The big problem with rental property as an investment in Australia, is that the property bubble means net yields are absurdly low (mostly negative, in fact) unless you were lucky enough to buy in 10-15+ years ago or have enough cash to buy the property outright. And if you have that kind of cash lying around, you get a better yield from a high-interest savings account, without any of the accompanying risks.
 
With thousands of jobs vanishing in Perth rental vacancies are being let in some cases about $100 to $200 per week less than 12 months ago. For landlords who bought and negatively geared their losses would be growing quite a bit.

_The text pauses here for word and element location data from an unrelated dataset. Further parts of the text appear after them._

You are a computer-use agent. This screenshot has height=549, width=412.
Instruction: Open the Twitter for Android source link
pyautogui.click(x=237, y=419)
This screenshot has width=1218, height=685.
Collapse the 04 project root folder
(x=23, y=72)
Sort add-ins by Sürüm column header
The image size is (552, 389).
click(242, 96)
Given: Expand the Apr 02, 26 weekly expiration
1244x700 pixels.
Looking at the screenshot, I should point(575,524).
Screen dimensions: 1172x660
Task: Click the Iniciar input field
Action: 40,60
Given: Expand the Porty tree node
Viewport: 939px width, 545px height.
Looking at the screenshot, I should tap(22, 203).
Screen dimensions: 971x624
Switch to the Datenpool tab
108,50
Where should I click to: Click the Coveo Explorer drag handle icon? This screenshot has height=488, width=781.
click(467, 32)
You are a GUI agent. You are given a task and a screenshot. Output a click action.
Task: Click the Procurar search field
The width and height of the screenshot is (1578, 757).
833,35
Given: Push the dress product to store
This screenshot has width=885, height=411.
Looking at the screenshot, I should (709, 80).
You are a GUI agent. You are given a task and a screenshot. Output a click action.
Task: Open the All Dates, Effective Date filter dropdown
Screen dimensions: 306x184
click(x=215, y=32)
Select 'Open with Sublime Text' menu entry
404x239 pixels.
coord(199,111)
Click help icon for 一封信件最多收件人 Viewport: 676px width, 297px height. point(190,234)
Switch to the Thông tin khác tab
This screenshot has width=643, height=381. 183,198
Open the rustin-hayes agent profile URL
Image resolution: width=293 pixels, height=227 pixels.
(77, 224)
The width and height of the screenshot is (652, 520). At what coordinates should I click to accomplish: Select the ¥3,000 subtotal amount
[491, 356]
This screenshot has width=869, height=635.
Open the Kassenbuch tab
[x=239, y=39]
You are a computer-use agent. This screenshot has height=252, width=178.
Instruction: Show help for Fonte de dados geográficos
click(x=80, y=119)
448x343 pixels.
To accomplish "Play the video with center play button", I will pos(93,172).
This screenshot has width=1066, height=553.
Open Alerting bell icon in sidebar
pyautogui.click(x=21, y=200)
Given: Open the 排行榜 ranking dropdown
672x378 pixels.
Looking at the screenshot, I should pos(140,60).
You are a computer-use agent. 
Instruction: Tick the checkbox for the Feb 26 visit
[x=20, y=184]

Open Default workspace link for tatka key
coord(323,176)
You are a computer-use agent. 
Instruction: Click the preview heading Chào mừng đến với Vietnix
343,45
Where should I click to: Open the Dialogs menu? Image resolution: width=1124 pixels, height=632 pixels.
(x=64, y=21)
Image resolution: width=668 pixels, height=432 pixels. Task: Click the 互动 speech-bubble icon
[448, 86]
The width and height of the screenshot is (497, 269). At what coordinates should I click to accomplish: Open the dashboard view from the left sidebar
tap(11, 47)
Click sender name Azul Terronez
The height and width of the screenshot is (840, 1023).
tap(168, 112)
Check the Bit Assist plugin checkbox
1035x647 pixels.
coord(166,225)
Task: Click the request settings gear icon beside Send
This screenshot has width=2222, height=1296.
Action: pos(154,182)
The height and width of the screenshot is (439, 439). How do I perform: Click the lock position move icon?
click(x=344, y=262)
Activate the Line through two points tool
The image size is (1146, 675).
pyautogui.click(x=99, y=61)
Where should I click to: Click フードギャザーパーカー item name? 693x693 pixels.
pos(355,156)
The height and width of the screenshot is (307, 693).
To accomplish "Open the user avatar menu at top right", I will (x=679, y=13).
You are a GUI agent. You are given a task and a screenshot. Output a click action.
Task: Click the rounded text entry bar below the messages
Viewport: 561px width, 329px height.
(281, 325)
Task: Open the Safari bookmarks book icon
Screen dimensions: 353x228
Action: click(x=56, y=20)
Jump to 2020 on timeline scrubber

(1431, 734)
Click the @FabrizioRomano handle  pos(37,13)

One of my friends has an apartment that is coming vacant after 3 years at $900 to $950 a week and he will want to sell if he cannot get a new tenant.
Western Australia is shuddering with the currency at 0.94 as our State has to sell the stuff we dig up or process and that is running roughly.
 
The combination of owning the business premises through a super fund, owning the business in a family trust, (selling to the trust after 10 years also works) being paid via fully franked dividends together with making personal tax deductable super contributions has produced very nice results for our family.
And the absolute icing on the cake is for the Super Fund to have its own merchant facility and the above market rate monthly rentals earning FF pts as the funds wash through - sweet as pie. :D
 
Whats the restriction on buying commercial property through a SMSF and renting it to your own company? Does rent have to be the market rate or can it be $1 a week?
 
It would need to be market rate. You could though structure the lease starting low and increasing dramatically in later years if cashflow an issue.
 
Wow, reading all the tax break loopholes, no wonder generation now has to pay for generations past.

Being married to a CA specialising in tax and SMSF comes in handy. Amazing how things can be structured and the benefits that flow from that.....
 
Wow, reading all the tax break loopholes, no wonder generation now has to pay for generations past.

Indeed. Contemporary Australia is very much a tax rort nation - and that's after already having some of the lowest taxes in the developed world.

But it's considered far more just to condemn the unemployed under-30s to poverty and pay rich women to have babies, than try to fix confected budget problems by addressing them.
 
Indeed. Contemporary Australia is very much a tax rort nation - and that's after already having some of the lowest taxes in the developed world.

But it's considered far more just to condemn the unemployed under-30s to poverty and pay rich women to have babies, than try to fix confected budget problems by addressing them.

LOL - I agree! The amount of people NOT paying tax in Contemporary Australia is a joke. The chart is out of date.....it's got worse!